▶ **Job**: Copy every one of the entries below word for word, keeping each line as it stands.

Start of Raw records

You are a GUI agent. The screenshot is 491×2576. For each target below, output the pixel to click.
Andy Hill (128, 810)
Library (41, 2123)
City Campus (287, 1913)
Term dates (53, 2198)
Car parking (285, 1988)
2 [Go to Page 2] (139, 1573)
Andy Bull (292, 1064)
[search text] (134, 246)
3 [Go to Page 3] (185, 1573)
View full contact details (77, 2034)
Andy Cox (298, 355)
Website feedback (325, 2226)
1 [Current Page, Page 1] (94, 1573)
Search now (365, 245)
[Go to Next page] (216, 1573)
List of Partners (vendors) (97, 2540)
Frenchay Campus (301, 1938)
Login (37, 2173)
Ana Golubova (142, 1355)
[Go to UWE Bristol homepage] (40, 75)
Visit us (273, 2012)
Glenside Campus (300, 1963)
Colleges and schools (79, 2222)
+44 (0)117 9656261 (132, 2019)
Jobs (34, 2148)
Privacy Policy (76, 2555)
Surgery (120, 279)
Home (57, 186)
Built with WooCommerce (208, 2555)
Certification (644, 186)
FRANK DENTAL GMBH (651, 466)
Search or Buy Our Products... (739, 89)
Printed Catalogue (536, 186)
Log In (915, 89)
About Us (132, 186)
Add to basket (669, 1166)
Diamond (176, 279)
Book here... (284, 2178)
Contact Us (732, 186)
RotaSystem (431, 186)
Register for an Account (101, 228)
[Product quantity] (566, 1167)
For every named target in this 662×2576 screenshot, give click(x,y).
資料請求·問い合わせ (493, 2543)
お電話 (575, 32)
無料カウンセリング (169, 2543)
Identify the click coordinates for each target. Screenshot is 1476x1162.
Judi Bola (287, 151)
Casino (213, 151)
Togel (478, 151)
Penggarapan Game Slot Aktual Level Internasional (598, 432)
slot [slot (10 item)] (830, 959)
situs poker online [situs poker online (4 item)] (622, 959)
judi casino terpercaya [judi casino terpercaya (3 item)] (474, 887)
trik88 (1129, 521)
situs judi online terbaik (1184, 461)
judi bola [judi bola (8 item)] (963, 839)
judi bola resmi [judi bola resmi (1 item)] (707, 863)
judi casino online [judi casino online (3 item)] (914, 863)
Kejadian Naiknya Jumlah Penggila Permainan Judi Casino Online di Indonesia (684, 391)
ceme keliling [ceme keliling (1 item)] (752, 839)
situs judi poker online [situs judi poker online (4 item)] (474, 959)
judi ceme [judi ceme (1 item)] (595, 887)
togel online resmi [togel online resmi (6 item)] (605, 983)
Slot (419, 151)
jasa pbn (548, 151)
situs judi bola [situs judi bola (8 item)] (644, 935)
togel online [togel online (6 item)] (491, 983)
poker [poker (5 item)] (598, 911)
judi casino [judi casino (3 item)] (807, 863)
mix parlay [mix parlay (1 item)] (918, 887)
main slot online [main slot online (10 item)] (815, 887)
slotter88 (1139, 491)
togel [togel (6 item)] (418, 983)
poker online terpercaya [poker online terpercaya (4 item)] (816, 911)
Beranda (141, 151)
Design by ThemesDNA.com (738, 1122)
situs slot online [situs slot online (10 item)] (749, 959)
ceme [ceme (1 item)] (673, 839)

End of Raw records

▶ **The output**:
You are a GUI agent. The screenshot is 491×2576. For each target below, output the pixel to click.
Andy Hill (128, 810)
Library (41, 2123)
City Campus (287, 1913)
Term dates (53, 2198)
Car parking (285, 1988)
2 [Go to Page 2] (139, 1573)
Andy Bull (292, 1064)
[search text] (134, 246)
3 [Go to Page 3] (185, 1573)
View full contact details (77, 2034)
Andy Cox (298, 355)
Website feedback (325, 2226)
1 [Current Page, Page 1] (94, 1573)
Search now (365, 245)
[Go to Next page] (216, 1573)
List of Partners (vendors) (97, 2540)
Frenchay Campus (301, 1938)
Login (37, 2173)
Ana Golubova (142, 1355)
[Go to UWE Bristol homepage] (40, 75)
Visit us (273, 2012)
Glenside Campus (300, 1963)
Colleges and schools (79, 2222)
+44 (0)117 9656261 (132, 2019)
Jobs (34, 2148)
Privacy Policy (76, 2555)
Surgery (120, 279)
Home (57, 186)
Built with WooCommerce (208, 2555)
Certification (644, 186)
FRANK DENTAL GMBH (651, 466)
Search or Buy Our Products... (739, 89)
Printed Catalogue (536, 186)
Log In (915, 89)
About Us (132, 186)
Add to basket (669, 1166)
Diamond (176, 279)
Book here... (284, 2178)
Contact Us (732, 186)
RotaSystem (431, 186)
Register for an Account (101, 228)
[Product quantity] (566, 1167)
For every named target in this 662×2576 screenshot, give click(x,y).
資料請求·問い合わせ (493, 2543)
お電話 (575, 32)
無料カウンセリング (169, 2543)
Identify the click coordinates for each target. Screenshot is 1476x1162.
Judi Bola (287, 151)
Casino (213, 151)
Togel (478, 151)
Penggarapan Game Slot Aktual Level Internasional (598, 432)
slot [slot (10 item)] (830, 959)
situs poker online [situs poker online (4 item)] (622, 959)
judi casino terpercaya [judi casino terpercaya (3 item)] (474, 887)
trik88 (1129, 521)
situs judi online terbaik (1184, 461)
judi bola [judi bola (8 item)] (963, 839)
judi bola resmi [judi bola resmi (1 item)] (707, 863)
judi casino online [judi casino online (3 item)] (914, 863)
Kejadian Naiknya Jumlah Penggila Permainan Judi Casino Online di Indonesia (684, 391)
ceme keliling [ceme keliling (1 item)] (752, 839)
situs judi poker online [situs judi poker online (4 item)] (474, 959)
judi ceme [judi ceme (1 item)] (595, 887)
togel online resmi [togel online resmi (6 item)] (605, 983)
Slot (419, 151)
jasa pbn (548, 151)
situs judi bola [situs judi bola (8 item)] (644, 935)
togel online [togel online (6 item)] (491, 983)
poker [poker (5 item)] (598, 911)
judi casino [judi casino (3 item)] (807, 863)
mix parlay [mix parlay (1 item)] (918, 887)
main slot online [main slot online (10 item)] (815, 887)
slotter88 (1139, 491)
togel [togel (6 item)] (418, 983)
poker online terpercaya [poker online terpercaya (4 item)] (816, 911)
Beranda (141, 151)
Design by ThemesDNA.com (738, 1122)
situs slot online [situs slot online (10 item)] (749, 959)
ceme [ceme (1 item)] (673, 839)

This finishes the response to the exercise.